Make sure you have your nextflow config file set to “local" mode to run these tests:
process { executor = 'local' beforeScript = { """ source $HOME/.bashrc source $HOME/.profile """ }
This first command will test your installation using a single quality filtered fastq file (called test.fastq.gz) derived from a sample infected with citrus exocortis viroid and will run VirReport using a mock ncbi database:
nextflow -c conf/test.config run eresearchqut/VirReport -profile test,{docker, singularity or conda}
This second command will test your installation using a pair of raw fastq files (called test_pair_1.fastq.gz and test_pair_2.fastq.gz) derived from a sample infected with citrus tristeza virus and will run VirReport using a mock viral database:
nextflow -c conf/test2.config run eresearchqut/VirReport -profile test2,{docker, singularity or conda}
If both of these tests finish successfully, this means that the pipeline was set up properly. You are now all set to analyse your own samples.
Running the pipeline with your own data
Provide an index.csv file
Create a TAB delimited text file that will be the input for the workflow. By default the pipeline will look for a file called “index.csv” in the base directory but you can specify any file name using the --indexfile [filename] in the nextflow run command. This text file requires the following columns (which needs to be included as a header): sampleid,samplepath
sampleid will be the sample name that will be given to the files created by the pipeline
samplepath is the full path to the fastq files that the pipeline requires as starting input
An index_example.csv is included in the base directory:
sampleid,samplepath MT212,/work/diagnostics/2021/MT212_21-22bp.fastq MT213,/work/diagnostics/2021/MT213_21-22bp.fastq
Provide a database
By default, the pipeline is set to run homology blast searches against a local plant virus/viroid database (this is set in the nextflow.config file with parameter
--virreport_viral_db = true
. You will need to provide this database to run the pipeline. You can either provide your own or use a curated database provided at https://github.com/maelyg/PVirDB.git . Ensure you use NCBI BLAST+ makeblastdb to create the database. For instance, to set up this database, you would take the following steps:git clone https://github.com/maelyg/PVirDB.git cd PVirDB gunzip PVirDB_v1.fasta.gz makeblastdb -in PVirDB_v1.fasta -parse_seqids -dbtype nucl
Then specify the full path to the database files including the prefix in the nextflow.config file. For example:
params { blast_local_db_path = '/path_to_viral_DB/viral_DB_name' }
If you also want to run homology searches against public NCBI databases, you need to set the parameter
virreport_ncbi
in the nextflow.config file totrue
:params { virreport_ncbi = true }
or add it in your nextflow command:
nextflow run eresearchqut/VirReport -profile {docker, singularity or conda} --virreport_ncbi
Download these locally, following the detailed steps available at https://www.ncbi.nlm.nih.gov/books/NBK569850/ . Create a folder where you will store your NCBI databases. It is good practice to include the date of download. For instance:
mkdir blastDB/30112021
You will need to use the update_blastdb.pl script from the blast+ version used with the pipeline.

[Data records]
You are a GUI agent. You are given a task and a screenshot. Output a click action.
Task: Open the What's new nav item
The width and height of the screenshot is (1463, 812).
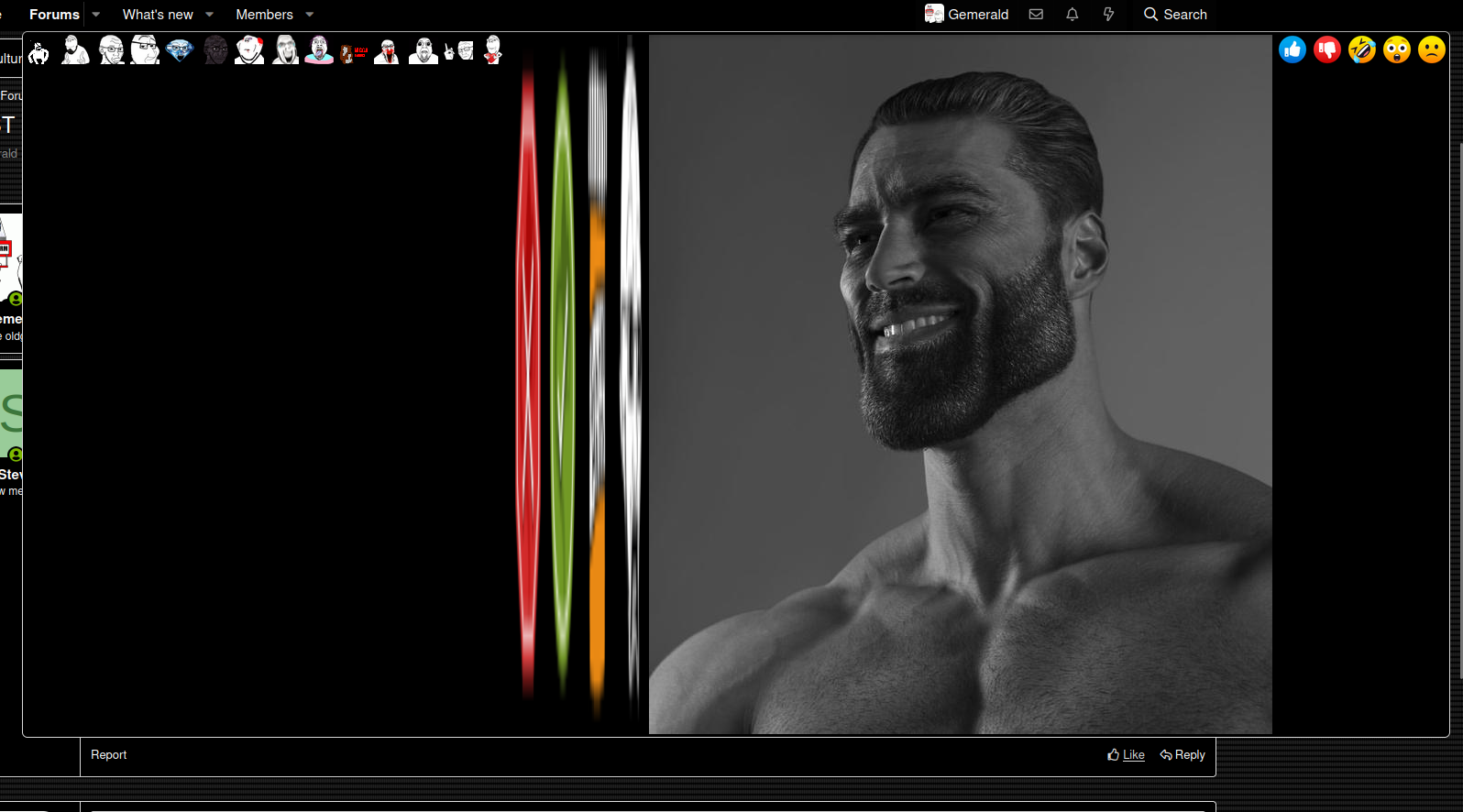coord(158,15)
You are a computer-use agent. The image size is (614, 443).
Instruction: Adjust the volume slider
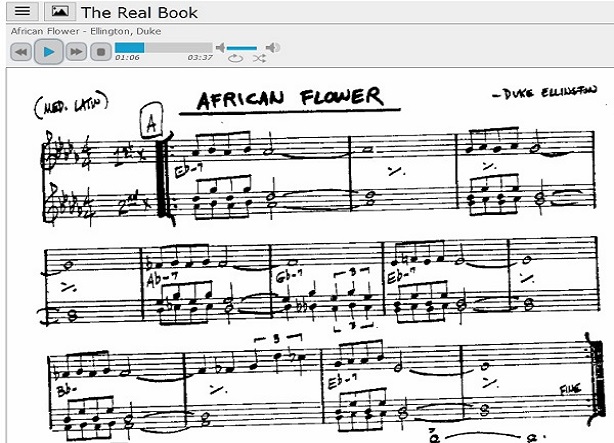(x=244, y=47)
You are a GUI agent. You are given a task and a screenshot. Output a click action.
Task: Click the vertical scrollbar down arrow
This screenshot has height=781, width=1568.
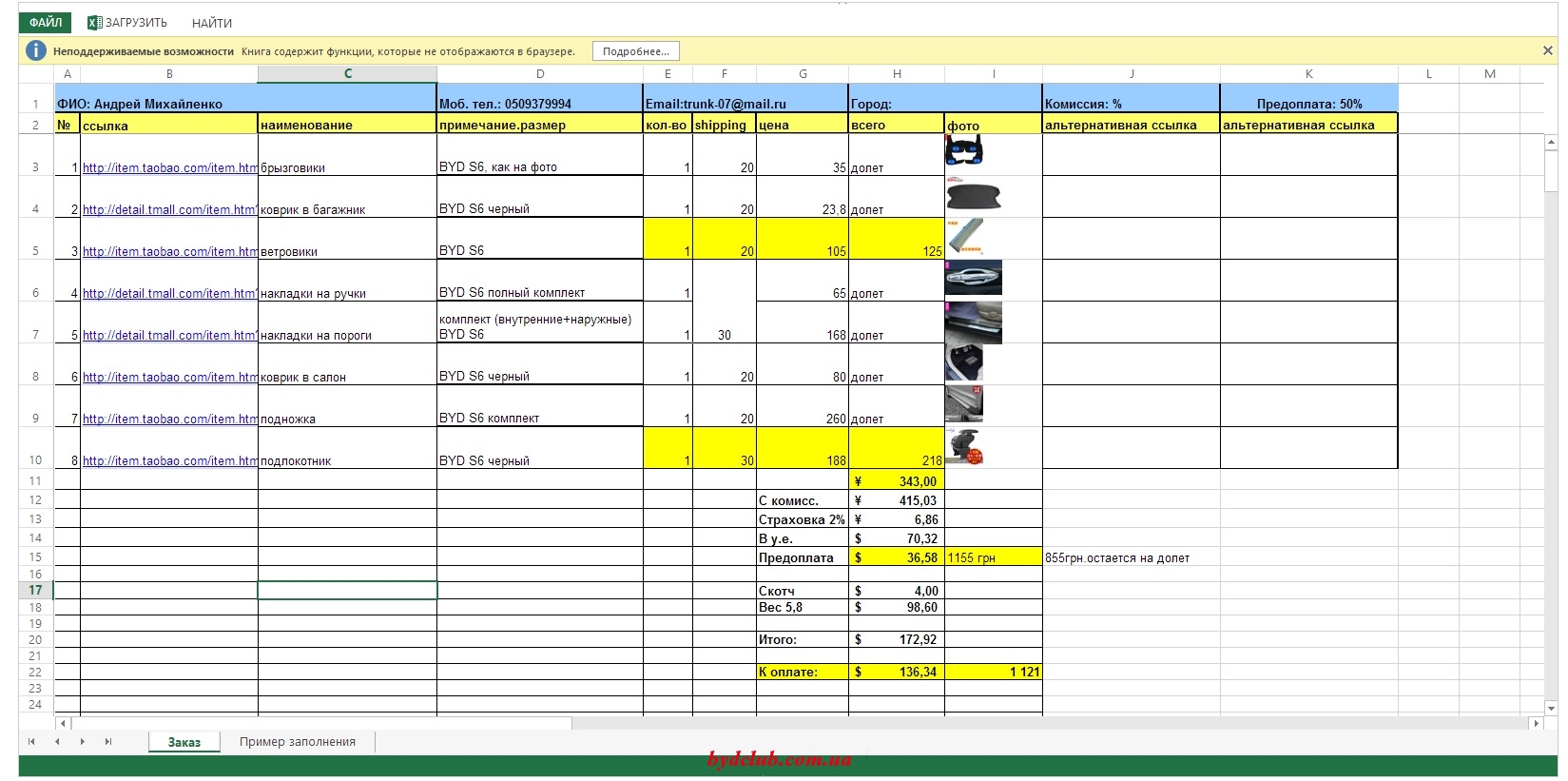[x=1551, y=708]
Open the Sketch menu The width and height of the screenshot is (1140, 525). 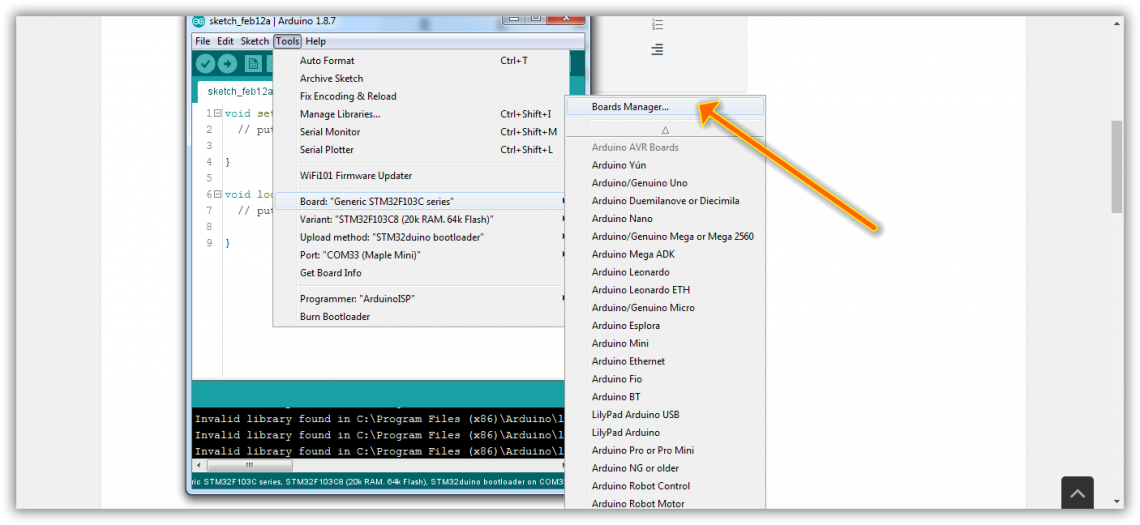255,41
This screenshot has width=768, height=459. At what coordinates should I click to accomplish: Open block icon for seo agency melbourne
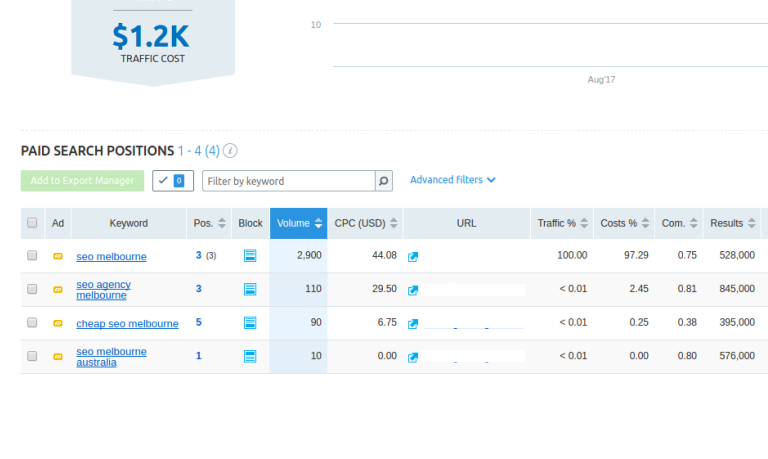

> [TASK LIST]
1) In the VirReport setup text, which virus infected the sample that the paired test fastq files come from?
2) List the four commands that the VirReport setup text gives for setting up the curated PVirDB database.
3) Continue the VirReport setup text from its last sentence.

> [SOLVED PROBLEMS]
1) Citrus tristeza virus.

2)
git clone https://github.com/maelyg/PVirDB.git
cd PVirDB
gunzip PVirDB_v1.fasta.gz
makeblastdb -in PVirDB_v1.fasta -parse_seqids -dbtype nucl

3)
For example:perl update_blastdb.pl --decompress nt [*] perl update_blastdb.pl --decompress nr [*] perl update_blastdb.pl taxdb tar -xzf taxdb.tar.gz
Make sure the taxdb.btd and the taxdb.bti files are present in the same directory as your blast databases.
Specify the path of your local NCBI blast nt and nr directories in the nextflow.config file.
For instance:params { blast_db_dir = '/work/hia_mt18005_db/blastDB/20220408' }
Run nextflow
nextflow run eresearchqut/VirReport -profile {docker, singularity or conda} --indexfile index.csv
On our HPC you can either specify singularity or conda as profile.
A cached environment will be built in your home directory under either the cached singularity or conda directory. This step might take some time the first time you run the pipeline.